Task requirements:
In the entries below, find the line with "For every named" and print exactly every line from there up to and including the line with "Privacy Policy (195, 2434)", with no other lines.

Saved data entries:
⁂

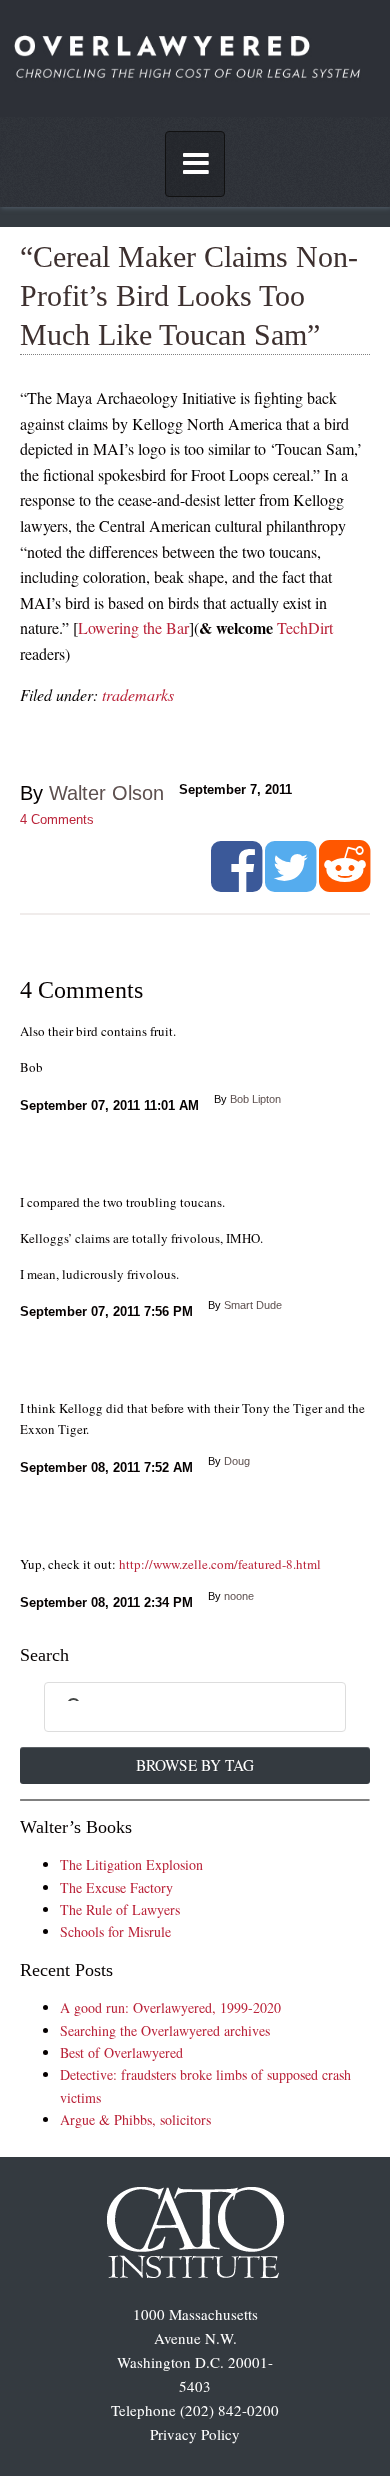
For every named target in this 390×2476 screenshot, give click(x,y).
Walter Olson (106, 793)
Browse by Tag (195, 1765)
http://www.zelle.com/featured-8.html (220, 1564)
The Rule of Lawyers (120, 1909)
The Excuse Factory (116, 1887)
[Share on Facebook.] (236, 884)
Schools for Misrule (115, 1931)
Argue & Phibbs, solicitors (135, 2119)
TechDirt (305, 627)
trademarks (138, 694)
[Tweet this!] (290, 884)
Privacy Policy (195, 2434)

⁂

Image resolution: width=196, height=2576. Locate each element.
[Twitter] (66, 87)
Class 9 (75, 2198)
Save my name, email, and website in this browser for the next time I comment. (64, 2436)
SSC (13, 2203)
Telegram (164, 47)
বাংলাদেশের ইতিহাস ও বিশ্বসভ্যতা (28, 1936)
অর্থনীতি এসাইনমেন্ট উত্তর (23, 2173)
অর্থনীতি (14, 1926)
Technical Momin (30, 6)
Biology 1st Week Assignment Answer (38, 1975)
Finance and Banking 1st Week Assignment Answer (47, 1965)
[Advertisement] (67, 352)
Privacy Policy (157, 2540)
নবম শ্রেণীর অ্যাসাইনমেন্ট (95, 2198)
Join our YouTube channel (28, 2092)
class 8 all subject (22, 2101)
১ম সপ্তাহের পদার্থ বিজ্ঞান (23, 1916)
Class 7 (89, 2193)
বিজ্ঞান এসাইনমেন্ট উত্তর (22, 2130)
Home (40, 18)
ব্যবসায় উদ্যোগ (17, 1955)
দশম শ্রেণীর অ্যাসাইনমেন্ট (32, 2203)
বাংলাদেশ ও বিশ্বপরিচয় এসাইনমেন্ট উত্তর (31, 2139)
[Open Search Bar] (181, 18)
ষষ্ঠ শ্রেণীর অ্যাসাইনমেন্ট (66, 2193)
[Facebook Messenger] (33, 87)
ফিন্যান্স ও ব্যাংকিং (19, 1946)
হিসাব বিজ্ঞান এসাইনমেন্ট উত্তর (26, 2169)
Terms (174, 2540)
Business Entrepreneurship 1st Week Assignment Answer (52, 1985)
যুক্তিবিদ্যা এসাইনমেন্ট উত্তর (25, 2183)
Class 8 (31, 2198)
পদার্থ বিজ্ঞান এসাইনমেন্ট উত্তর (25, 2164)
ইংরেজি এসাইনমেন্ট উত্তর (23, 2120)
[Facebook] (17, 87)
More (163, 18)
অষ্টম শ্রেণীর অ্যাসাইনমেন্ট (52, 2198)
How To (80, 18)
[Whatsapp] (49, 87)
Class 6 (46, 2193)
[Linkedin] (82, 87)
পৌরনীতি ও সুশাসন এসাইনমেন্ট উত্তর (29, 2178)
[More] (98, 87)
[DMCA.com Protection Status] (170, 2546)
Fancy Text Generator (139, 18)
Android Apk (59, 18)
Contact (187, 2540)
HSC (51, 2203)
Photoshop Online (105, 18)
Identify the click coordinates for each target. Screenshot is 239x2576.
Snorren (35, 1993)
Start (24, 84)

⁂

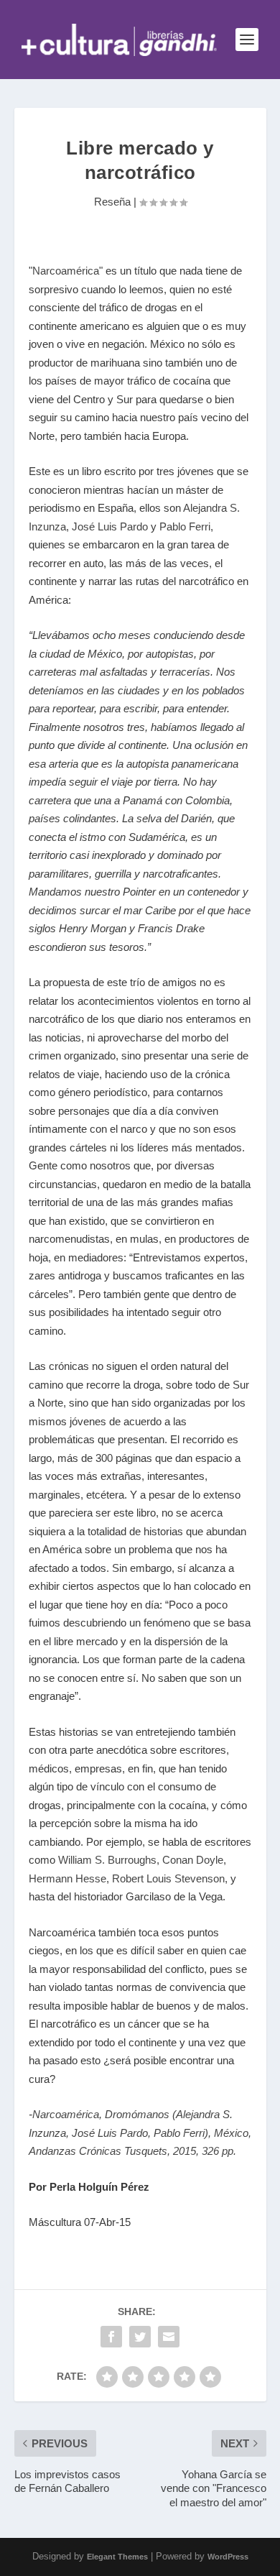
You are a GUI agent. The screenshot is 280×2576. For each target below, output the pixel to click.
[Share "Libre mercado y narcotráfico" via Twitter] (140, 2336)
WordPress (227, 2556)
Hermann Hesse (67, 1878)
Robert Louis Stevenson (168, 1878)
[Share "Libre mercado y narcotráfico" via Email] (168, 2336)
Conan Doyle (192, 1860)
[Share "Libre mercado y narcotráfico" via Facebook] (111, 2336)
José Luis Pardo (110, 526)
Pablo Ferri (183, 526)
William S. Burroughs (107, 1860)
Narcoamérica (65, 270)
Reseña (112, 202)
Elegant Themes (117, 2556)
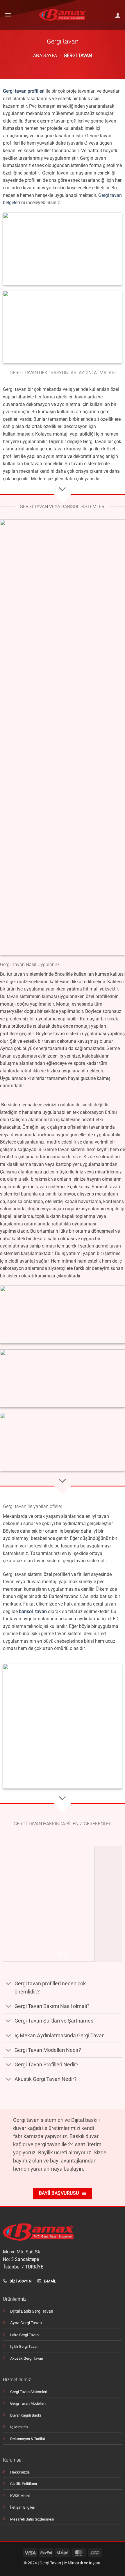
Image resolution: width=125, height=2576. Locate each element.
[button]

⁂

Solution:
For every named target in this 390×2476 screenshot, give click(x,y).
Walter Olson (106, 793)
Browse by Tag (195, 1765)
http://www.zelle.com/featured-8.html (220, 1564)
The Rule of Lawyers (120, 1909)
The Excuse Factory (116, 1887)
[Share on Facebook.] (236, 884)
Schools for Misrule (115, 1931)
Argue & Phibbs, solicitors (135, 2119)
TechDirt (305, 627)
trademarks (138, 694)
[Tweet this!] (290, 884)
Privacy Policy (195, 2434)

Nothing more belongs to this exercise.